Es sintomático que el elaborado primer capítulo sobre los habitantes del molino
(el errotacho) no se despliegue
proporcionadamente en una novela que en ese caso habría necesitado de
proporciones tolstoianas. Baroja coge y deja. De pronto se pone a sí mismo, en
boca de don Leandro Acha, a charlar sobre sediciones con el médico Arizmendi;
luego da un repaso a los revolucionarios en un alarde de lo que podríamos
llamar la poesía de los nombres, recurso del que Cela abusaría luego hasta el
absurdo; a continuación parece que vamos a asistir a ese principio de novela
psicológica entre un cuarentón y una ninfa baserritarra, y finalmente la
narración se abalanza en el magnífico relato final. Pero la cuestión no es si
Baroja empalma o no empalma narraciones, si deja tirados a los personajes o se
saca otros (Manish) de la manga. La cuestión es que el ritmo narrativo es
impecable, y que no deja de ser una forma de composición impresionista que
tampoco habría dificultades para casarla con los procedimientos vanguardistas.

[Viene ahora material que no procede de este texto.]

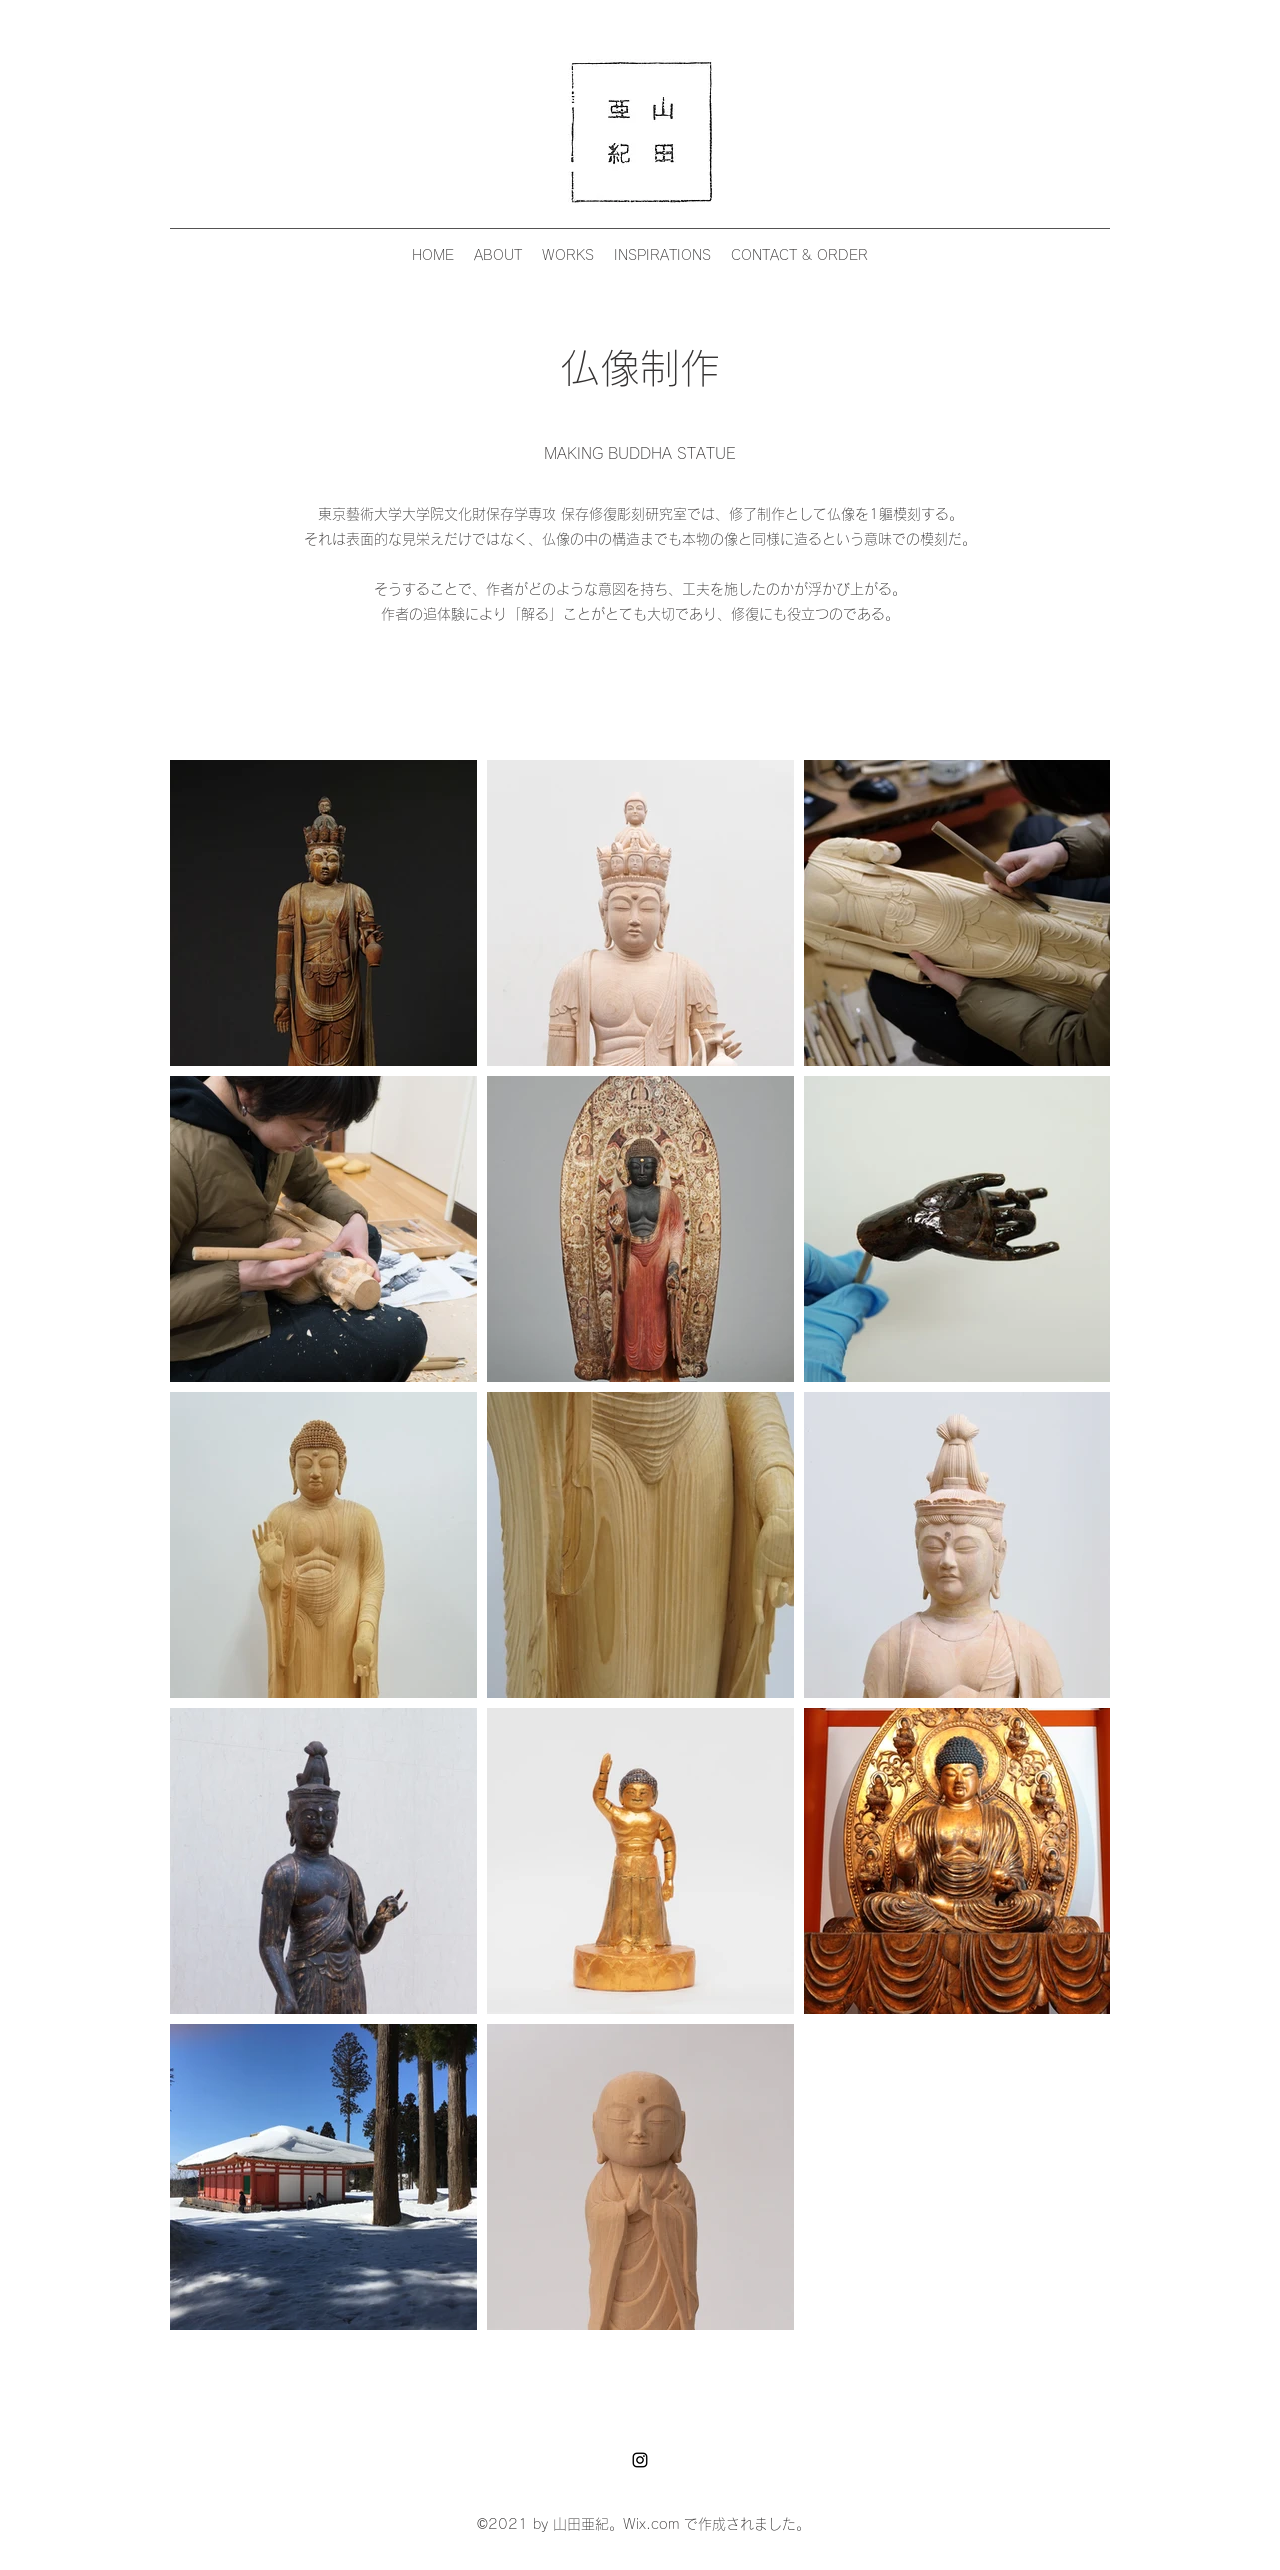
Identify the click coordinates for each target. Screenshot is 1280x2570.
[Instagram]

Los críticos le reprochan que deje de lado sus labores narrativas y las use
solo como excusa de sus soflamas. Qué tontería. La labor narrativa es
impecable, la prosa no se puede mejorar. Querríamos también una estructura
dramática del personaje como en aquellas grandes novelas. Pero este Baroja ya
es otro: le interesan los hechos, la narración estricta de los hechos, en una
prosa que se mueve en el límite del significado y del significante, de la precisión
en el relato y la belleza restallante de la prosa. Cela se tiró muy pronto al
lado del impacto formal. Quizá tomando como modelo la libertad compositiva de
Baroja decidió no tomarse la molestia de narrar. Cela es un Baroja viejo que no
hubiera sido Baroja joven.
No ha sido mala idea saltar de
una novela de 1920 como era La
sensualidad pervertida a estas crónicas contemporáneas. Si hubiéramos seguido el orden cronológico, al
llegar aquí, después de veinte de las veintidós entregas de las Memorias de un hombre de acción, no
habríamos notado el cambio de una manera tan clara. En las Memorias la narración se desmigaja en relatos autónomos y utiliza
la historia como argamasa para la libertad compositiva. Pero la prosa de La familia de Errotacho es mucho más
tersa, más lírica incluso que la de las novelas ciudadanas, más cargada de amor a lo que escribe, con esa pose de
miniador de palabras que nos lo presenta viejo y con boina, puliendo sin
descanso las cuartillas. Yo me lo imagino soplando lentamente, con la boca casi
cerrada, cada vez que calzaba uno de sus párrafos perfectos, como si quisiera
secarles el esmalte. Seguro que era así, porque Cela, que lo copió todo,
también lo hacía.
Después de esta novela, quien
quisiera practicar el realismo objetivo, el lenguaje forense narrativo (no solo
Cela; también Ferlosio), ya sabía cómo. Como lo supo el joven Ramón Sender,
quien tres años después de publicada esta novela, en 1935, ganó el Nacional de
Literatura con Míster Witt en el cantón,
con un jurado del que formaba parte Pío Baroja.
Excelente comentario Antonio, hace unos meses difrute de la lectura de esta novela que encontre en la biblioteca de La Iglesuela.
ResponderEliminarNo conocía este libro, pero por lo que dices parece muy bueno. Me han entrado ganas de leerlo.
ResponderEliminarGracias por el descubrimiento.